Off to the side on the lower battery is the restored Ebenezer Avery house. It was moved to this location from a nearby street in 1971.
In the old times, women did not get their lives written, though I don’t doubt many of them were much better worth writing than the men’s. ~ Harriet Beecher Stowe (The Pearl of Orr’s Island: A Story of the Coast of Maine)
Sometimes I think that historical houses should be named after the wives and daughters who lived in them, to honor them, as they very likely spent more time working there than the men who were out and about in the world.
But on a plaque outside this house I found a picture of Anna Warner Bailey (1758-1851) and the note that she was one of the first women to tend to the wounded after the battle. When I got home I found this online: Our Petticoat Heroine by Carol Kimball
We’ll have to wait until the pandemic is over before we can tour the house. I discovered a bit of synchronicity, we happened to be visiting this place on the 170th anniversary of Anna Warner “Mother” Bailey’s death. And there is a house named for her close by, where she had lived.
The Groton Monument was built between 1826 and 1830, and is the oldest monument of its type in the country. Built of granite quarried locally, the Monument stands 135 feet tall with 166 steps. ~ Fort Griswold Battlefield website
We will also have to wait until the pandemic is over before we can tour the monument and small museum.
When I was preparing this post I noticed I already had a category for Fort Griswold Battlefield State Park.
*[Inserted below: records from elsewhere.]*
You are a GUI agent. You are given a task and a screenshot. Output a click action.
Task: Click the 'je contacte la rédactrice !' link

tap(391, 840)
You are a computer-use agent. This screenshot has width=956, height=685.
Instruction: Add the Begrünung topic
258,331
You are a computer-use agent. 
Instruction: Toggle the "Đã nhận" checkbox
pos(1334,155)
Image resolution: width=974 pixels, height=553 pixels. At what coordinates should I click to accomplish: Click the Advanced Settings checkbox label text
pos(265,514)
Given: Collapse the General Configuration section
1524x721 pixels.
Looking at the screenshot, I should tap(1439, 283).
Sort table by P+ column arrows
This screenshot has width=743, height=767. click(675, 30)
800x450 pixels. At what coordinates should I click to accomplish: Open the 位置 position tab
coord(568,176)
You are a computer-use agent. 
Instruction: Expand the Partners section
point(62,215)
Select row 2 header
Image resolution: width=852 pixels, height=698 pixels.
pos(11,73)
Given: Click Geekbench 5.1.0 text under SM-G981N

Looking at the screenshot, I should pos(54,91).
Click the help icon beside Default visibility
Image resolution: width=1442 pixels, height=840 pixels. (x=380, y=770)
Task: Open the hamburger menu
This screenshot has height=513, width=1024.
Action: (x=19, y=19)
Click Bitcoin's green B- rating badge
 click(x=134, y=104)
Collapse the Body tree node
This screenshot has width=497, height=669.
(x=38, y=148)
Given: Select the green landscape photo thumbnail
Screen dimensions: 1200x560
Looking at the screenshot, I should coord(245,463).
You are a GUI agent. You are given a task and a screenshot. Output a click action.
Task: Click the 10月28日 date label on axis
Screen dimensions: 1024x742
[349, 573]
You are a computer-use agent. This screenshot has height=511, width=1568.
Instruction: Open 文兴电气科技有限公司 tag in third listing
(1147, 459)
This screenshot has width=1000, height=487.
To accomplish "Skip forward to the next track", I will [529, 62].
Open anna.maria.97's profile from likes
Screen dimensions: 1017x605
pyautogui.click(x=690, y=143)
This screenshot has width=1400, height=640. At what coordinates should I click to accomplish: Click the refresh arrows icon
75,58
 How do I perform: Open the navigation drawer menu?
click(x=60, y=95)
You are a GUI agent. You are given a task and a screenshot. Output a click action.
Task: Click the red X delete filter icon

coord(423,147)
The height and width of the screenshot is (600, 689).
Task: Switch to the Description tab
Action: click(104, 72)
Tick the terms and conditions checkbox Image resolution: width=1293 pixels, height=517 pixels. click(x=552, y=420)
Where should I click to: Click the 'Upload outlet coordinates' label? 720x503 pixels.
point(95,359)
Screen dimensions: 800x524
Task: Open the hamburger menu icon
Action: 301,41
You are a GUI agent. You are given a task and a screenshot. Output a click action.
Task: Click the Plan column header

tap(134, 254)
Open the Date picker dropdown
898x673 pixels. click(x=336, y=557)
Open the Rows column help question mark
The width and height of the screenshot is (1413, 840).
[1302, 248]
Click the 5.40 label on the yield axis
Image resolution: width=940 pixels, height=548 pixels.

With another nod to synchronicity, it turns out Tim & I visited the fort nine years ago, almost to the day! The trench looks a little different nine years later. We had climbed up on the fort wall, which is no longer allowed. They have installed a viewing platform on the wall sometime in the past nine years. My, how things keep changing… The views of the river and city below are amazing. My old post: Fort Griswold Battlefield
So far this winter has given us only very cold days alternating with unseasonably warm days. Without a blanket of snow, everything looks barren and oddly exposed. Last January was the snowiest month ever in Connecticut history and it made for some very nice pictures! But now that we have a new camera there is no inspiration to get out there and put it to good use, but we decided to give it a try anyway.
Close to home is Fort Griswold Battlefield State Park. War is not my favorite subject, but this is the site where, on September 6, 1781, the traitor and Connecticut native Benedict Arnold led the British on a raid during the Revolutionary War. About 150 colonial militia and local men under the command of Col. William Ledyard were outnumbered. The British demanded surrender but Ledyard refused at first. There were heavy losses on both sides. The last picture tells how it ended.
The first picture was taken outside the dirt and stone wall surrounding the top of Fort Griswold. The second picture is Tim standing in a trench leading up to the top of the fort. The picture above is the entrance to a tunnel leading in to the highest part of the fort, and the picture below was taken inside the tunnel.
Through the tunnel now, in the picture below we are standing inside of the stone and dirt wall, which is taller than us, looking toward the Thames River and New London.
In the next picture we have climbed up the wall and are looking down at the Thames River and New London on the other side. British troops had set most of New London on fire, and from here the men from Groton must have seen all the fires burning and the British ships in the river…
It was a gruesome battle — aren’t they all? The British made it to the top in spite of many casualties… It’s sobering considering what happened here.
I took all these pictures with my gloves on — it was cold! — and I can’t remember which settings I was using on which shot. Clearly I am going to have to wait until spring to practice with the camera outside. Will have to see what I can learn about using it inside while I’m waiting for warmer weather!